В это же время в Англии, как замечает Ворен, не было такого человека, который не горевал бы и не проливал слез по поводу смерти английского короля. В королевстве царила печаль. Он вместе с Монстреле вспоминал в середине сороковых годов о Генрихе V, «что даже сейчас его могиле так поклоняются и воздают такие почести, словно он был святым на небесах».[275]
В «Бруте Англии» от 1422 года имеется запись, что «в тот же год в Англии погибли почти все лавровые деревья».[276] [369]Даже французские авторы тех дней, включая и наиболее враждебно настроенных, признают, что Генрих, хотя и являлся их врагом, все же и в самом деле был великим королем. Вот что говорит о нем Ворен: «умнейший человек и большой знаток любого дела, за которое не брался бы».[277]
А вот мнение Жана Шартье: «хитрый завоеватель и искусный воин».[278] Даже Шателен проявил на этот счет великодушие: «В моих записках нет намерения отнять или преуменьшить честь или славу доблестного повелителя, короля Англии, в котором доблесть и храбрость сияли так ярко, как и подобает могущественному завоевателю... и пусть об этом короле Англии, невзирая на то, что он был врагом Франции, слагают благородные и славные легенды».[279]Никто не может отрицать, что Генрих V был великим воином и великим королем. К тому же ему посчастливилось умереть в молодом возрасте. Ко времени его смерти завоевать еще нужно было две трети Франции. Если бы он пожил дольше, то неминуемо измотал бы себя в бесконечных осадах, для проведения которых становилось бы все труднее и труднее находить деньги. Он все еще не понимал, во что ввязался и куда могли завести его замечательные таланты солдата и дипломата. Но даже, будь у англичан Генрих V и не родись Жанна д'Арк, англичане никогда бы не добились успеха. Бургундцы не могли не повернуться против них. Король в основе своей был оппортунистом, хотя и гениальным.
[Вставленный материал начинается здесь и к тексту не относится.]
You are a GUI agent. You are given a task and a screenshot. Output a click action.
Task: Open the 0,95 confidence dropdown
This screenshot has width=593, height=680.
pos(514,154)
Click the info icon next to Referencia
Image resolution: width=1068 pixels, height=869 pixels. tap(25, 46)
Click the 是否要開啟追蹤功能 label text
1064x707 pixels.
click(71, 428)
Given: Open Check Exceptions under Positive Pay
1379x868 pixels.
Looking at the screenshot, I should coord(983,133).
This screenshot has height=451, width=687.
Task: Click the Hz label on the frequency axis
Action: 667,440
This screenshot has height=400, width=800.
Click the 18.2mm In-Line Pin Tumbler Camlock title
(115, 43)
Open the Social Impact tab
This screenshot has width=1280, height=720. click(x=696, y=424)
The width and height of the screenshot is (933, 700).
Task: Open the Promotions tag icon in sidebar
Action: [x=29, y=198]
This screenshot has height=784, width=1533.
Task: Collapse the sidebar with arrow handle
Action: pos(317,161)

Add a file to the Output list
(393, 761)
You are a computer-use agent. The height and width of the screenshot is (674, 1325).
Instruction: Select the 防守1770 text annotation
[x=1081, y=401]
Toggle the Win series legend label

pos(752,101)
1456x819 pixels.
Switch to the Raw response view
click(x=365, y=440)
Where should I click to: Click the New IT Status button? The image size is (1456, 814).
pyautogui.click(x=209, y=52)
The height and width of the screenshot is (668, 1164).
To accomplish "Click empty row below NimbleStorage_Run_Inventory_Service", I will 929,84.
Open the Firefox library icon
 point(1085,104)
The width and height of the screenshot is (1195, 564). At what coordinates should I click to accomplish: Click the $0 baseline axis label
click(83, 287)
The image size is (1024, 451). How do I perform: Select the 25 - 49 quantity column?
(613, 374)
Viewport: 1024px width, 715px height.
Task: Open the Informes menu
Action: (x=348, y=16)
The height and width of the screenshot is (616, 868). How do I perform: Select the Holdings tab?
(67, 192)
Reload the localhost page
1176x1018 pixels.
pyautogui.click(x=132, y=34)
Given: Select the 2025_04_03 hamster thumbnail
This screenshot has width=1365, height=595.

Как пишет Е. Ф. Джекобс, один из его самых больших почитателей среди современных историков: «Судя по последним данным, он был скорее авантюристом, нежели государственным деятелем: риск, на который он пошел ради создания двойственной монархии, был слишком велик и зависел от многих [370] неопределенностей и основывался на совершенно неверном представлении о Франции».[280]
Вот еще один почитатель, пытающийся быть объективным, хотя ему это не всегда удается, вынужден согласиться с тем, что: «свою волю он, несомненно, сконцентрировал на целях, которые были недостойны великого или добропорядочного человека».[281] Мак Ферлейн, самый его пылкий почитатель, замечает: «Трагедия его правления состоит в том, что национальным устремлениям он давал неверные направления, которые ему приходилось самому стимулировать, и что свой народ он повел в погоню за химерой чужестранных завоеваний».[282] Французским историкам не нужно было прилагать неимоверных усилий, чтобы прийти к аналогичному выводу.Может возникнуть вопрос, почему у Ланкастерской Франции не было надежды просуществовать так долго, как Нормандское Завоевание. Дело в том, что англо-саксонская Англия была куда более мелким государством, с гораздо меньшим населением на более раннем этапе исторического развития. К тому же у Вильгельма не было сколько-нибудь серьезного противника после Гастингса. Генрих, в свою очередь, завоевал всего одну треть страны, причем произошло это только потому, что королевство временно было поделено между двумя могущественными партиями, каждая из которых имела свою собственную армию. К тому же формирование французского чувства национального самосознания обрекло его двойственную монархию на провал.
Что касается жестокости короля, то не так-то просто ответить на вопрос, была ли она результатом средневековой традиции ведения войны или проистекала из необычайно сурового характера короля. Однако ничуть не подлежит сомнению его чрезмерная жестокость к [371] французам. От вторжения англичан они пострадали больше, чем от нападения викингов или нацистской оккупации.
Трудно судить о Генрихе как о человеке. Существует общепринятое мнение, что его репутация основывается скорее на восхищении, чем на любви. Он безжалостно подчинял свои чувства стремлениям. И он говорил чистую правду, когда сказал, что останься герцог Кларенс в результате сражения под Боже жив, то был бы казнен за нарушение приказа. Нельзя, правда, отрицать и того, что все люди, которые с ним сотрудничали (за исключением лорда Скроупа), оставались преданными и королю, и его памяти. Но можно не сомневаться в том, что Генрих-полководец всегда брал верх над Генрихом-человеком.